A research project into generative models that refine text using Vi command sequences.
ViLM is not an editor. It is a research project to design a new type of generative model.
The core idea is to move beyond standard autoregressive generation (which is forward-only) and create a model that generates text by refining it, much like a human writer. This model learns to build its output by generating a sequence of Vi commands, allowing it to go back, delete, insert, and move.
This approach is inspired by diffusion models, where an output is iteratively refined.
- Standard LLM:
prompt -> token 1 -> token 2 -> token 3...(Cannot go back) - ViLM:
prompt -> iHello<Esc> -> Oworld<Esc> -> ggkP<Esc> -> ...
The ViLM model uses a classical transformer architecture, but it is trained as a stateful agent. It learns a policy to edit a text buffer. The "refinement steps" are Vi commands, giving the model the physical ability to navigate and edit its own output in a non-linear way.
The goal is to research a model that can refine text, fix its own mistakes, and "think" in terms of actions rather than just predicting the next token.
This repository is organized logically across environment, model, and data:
./vi_gym/: The Gym Environment. A minimal, from-scratch Rust application simulating the Vi editor deterministically. It exposes an HTTP API (/init_session,/get_state,/act) rendering an XML-like observation of the notepad and cursor, and accepts Vi actions. This acts as our low-latency backend../train_utils/: The Agent & Training Scripts. Python tools for the local inference loop connecting to the Rust server (agent.py), causal dataset generation for ASCII art tasks (generate_causal_dataset.py), and Supervised Fine-Tuning../data/: Datasets.
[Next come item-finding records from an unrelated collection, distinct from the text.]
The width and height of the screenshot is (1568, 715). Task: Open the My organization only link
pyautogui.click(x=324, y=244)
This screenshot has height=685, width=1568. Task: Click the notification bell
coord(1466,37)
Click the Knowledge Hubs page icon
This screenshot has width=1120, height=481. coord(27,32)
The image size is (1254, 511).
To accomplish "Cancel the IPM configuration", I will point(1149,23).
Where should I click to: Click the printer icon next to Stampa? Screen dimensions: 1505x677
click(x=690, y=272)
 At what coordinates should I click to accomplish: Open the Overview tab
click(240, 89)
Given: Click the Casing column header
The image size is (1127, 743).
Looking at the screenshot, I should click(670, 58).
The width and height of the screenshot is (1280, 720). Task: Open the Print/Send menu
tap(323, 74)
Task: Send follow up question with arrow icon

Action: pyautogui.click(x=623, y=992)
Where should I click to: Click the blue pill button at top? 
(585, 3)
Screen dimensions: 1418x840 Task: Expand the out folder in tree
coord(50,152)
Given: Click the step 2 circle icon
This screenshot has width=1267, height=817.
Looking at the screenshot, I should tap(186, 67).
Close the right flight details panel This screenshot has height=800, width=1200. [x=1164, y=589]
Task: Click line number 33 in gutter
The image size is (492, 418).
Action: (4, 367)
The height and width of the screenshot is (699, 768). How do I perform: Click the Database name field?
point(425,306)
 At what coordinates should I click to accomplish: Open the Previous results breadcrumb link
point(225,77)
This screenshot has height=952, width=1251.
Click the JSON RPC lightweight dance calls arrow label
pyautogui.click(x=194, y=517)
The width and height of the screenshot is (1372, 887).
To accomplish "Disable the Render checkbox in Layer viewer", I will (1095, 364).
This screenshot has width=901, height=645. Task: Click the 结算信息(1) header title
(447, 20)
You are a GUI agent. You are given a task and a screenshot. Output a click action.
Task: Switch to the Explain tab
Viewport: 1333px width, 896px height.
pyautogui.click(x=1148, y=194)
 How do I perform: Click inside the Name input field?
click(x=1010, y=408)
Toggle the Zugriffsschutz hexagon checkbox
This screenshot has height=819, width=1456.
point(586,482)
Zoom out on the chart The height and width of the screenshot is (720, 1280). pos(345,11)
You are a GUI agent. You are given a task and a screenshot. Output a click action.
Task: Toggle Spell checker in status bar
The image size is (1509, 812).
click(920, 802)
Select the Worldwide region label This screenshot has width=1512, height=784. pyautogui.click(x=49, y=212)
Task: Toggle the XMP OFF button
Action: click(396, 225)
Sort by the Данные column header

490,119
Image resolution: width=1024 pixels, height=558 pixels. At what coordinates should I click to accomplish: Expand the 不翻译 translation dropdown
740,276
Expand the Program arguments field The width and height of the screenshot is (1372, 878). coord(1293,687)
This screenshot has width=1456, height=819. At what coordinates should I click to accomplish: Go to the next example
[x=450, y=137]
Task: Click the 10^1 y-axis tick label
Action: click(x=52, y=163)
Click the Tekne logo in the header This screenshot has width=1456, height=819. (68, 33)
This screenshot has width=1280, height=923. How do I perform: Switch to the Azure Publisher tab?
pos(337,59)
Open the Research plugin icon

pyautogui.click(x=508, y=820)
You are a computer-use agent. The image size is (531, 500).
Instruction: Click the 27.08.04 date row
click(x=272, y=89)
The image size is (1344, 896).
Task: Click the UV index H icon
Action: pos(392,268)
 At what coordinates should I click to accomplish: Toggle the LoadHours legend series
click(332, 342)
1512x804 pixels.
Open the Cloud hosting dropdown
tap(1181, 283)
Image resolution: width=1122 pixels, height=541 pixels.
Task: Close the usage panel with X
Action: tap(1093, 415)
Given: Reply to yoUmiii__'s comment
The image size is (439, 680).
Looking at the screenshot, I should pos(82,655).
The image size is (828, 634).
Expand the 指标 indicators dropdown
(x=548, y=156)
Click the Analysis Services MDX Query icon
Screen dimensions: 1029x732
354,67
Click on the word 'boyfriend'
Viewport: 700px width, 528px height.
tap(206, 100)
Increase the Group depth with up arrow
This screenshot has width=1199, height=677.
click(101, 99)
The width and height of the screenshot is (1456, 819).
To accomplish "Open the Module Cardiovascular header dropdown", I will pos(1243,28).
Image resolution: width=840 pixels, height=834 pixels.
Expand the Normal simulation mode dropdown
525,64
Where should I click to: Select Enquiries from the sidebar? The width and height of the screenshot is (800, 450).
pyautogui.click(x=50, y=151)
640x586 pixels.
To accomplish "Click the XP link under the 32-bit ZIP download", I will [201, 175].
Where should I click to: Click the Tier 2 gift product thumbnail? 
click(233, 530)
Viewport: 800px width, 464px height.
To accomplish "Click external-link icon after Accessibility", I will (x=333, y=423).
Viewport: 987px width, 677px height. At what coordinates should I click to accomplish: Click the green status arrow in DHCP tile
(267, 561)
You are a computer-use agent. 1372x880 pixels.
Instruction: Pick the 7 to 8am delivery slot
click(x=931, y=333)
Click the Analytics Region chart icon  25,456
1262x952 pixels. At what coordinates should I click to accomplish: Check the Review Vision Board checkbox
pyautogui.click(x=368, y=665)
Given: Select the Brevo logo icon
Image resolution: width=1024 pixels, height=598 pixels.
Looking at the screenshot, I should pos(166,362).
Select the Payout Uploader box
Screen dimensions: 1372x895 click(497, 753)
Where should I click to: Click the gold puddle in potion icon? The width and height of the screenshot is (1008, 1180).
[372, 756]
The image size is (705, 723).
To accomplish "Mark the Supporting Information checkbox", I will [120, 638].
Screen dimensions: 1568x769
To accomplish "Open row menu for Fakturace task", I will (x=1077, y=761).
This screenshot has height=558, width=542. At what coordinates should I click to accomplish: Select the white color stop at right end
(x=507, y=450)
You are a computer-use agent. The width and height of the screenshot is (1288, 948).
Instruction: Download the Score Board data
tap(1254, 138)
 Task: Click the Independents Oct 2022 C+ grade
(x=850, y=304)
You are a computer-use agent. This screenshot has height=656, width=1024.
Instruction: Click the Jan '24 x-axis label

Stores raw and processed training outputs, like our structural ASCII learning dataset.
We are currently building in phases. Phase 1 (SFT) is complete.
We trained an experimental 0.8B parameter model (ViLM-0.8b) fine-tuned on Qwen/Qwen3.5-0.8B-Base. It acts as a behavioral cloning baseline for grid navigation on ASCII-based manipulation tasks.
- Successes: The model successfully learned the strict grammar of Vi. It can navigate (
h,j,k,l), use quantifiers (10j,12o), and understands the relationship between Insert Mode (i,a,o) and escaping (<Esc>). It developed an emergent "Canvas Builder" routing, autonomously opening blank lines and padding space to scaffold drawings. - Limitations: As a 0.8B SFT model, it lacks zero-shot spatial reasoning. It often falls into "macro-loops" (e.g., trying to move up when already at the top boundary) because the deterministic environment rejects the move and returns an identical state. To mitigate this currently, inference requires temperature sampling.
To break the model out of purely imitating patterns and teach it actual spatial reasoning and task completion, we will transition to RL (GRPO/PPO). This step is for the time being not completely solved out yet.
The model is trained on a precise, XML-based communication format.
The LLM's vocabulary must be extended to include:
<BOS>: (Input only) Signals the start of a prompt.</command>: (Output only) Signals the LLM has finished its command sequence.<Esc>: (Output only) The token for theEsckey.<Enter>: (Output only) The token for theEnter/Returnkey (used for literal newline insertion).<Tab>: (Output only) The token for theTabkey.
The LLM generates non-interactive Vi commands based on its knowledge of the state.
Input (from Environment → LLM):
<BOS>
<notepad>
1 |<cursor>const name = "world";
2 |
3 |function hello() {
4 | console.log("Hello, " + name);
5 |}
6 |
7 |function goodbye() {
8 | console.log("Goodbye, " + name);
9 |}
10|
</notepad>
<mode>Normal</mode>
<prompt>Find the `hello` function, copy the whole function, and paste it below the `goodbye` function.</prompt>
<command>Output (from LLM → Environment):
3GV%y9Gp</command>
The LLM generates literal text and must explicitly use <Esc> to return to Normal mode.
Input (from Environment → LLM):
<BOS>
<notepad>
1 |const name = "world";
2 |
3 |function hello() {
4 | console.log("Hello, " + name);<cursor>
5 |}
...
</notepad>
<mode>Insert</mode>
<prompt>Add a new line that says 'This is an example.' and then stop.</prompt>
<command>Output (from LLM → Environment):
<Enter> This is an example.<Esc></command>
If you are looking to test the model dynamically, you need both the Rust backend server and the Python inference loop running.
-
Start the Environment (Rust Server):
cd vi_gym cargo run --release -- --serve -
Run the Agent (Python): (Note: Ensure you have
uvinstalled, as we useuv.lockfor dependency management.)cd train_utils uv run agent.py
This setup hooks the LLM to the deterministic Vi environment, letting you observe it taking actions in real time!
If you expect something even vaguely useful for now, be ready to be disapointed. The current SFT model is very much a proof of concept and struggles with basic instructions, even very close to training data. The next phase of RL training is where we hope to see significant improvements in the model's ability to reason spatially and complete tasks.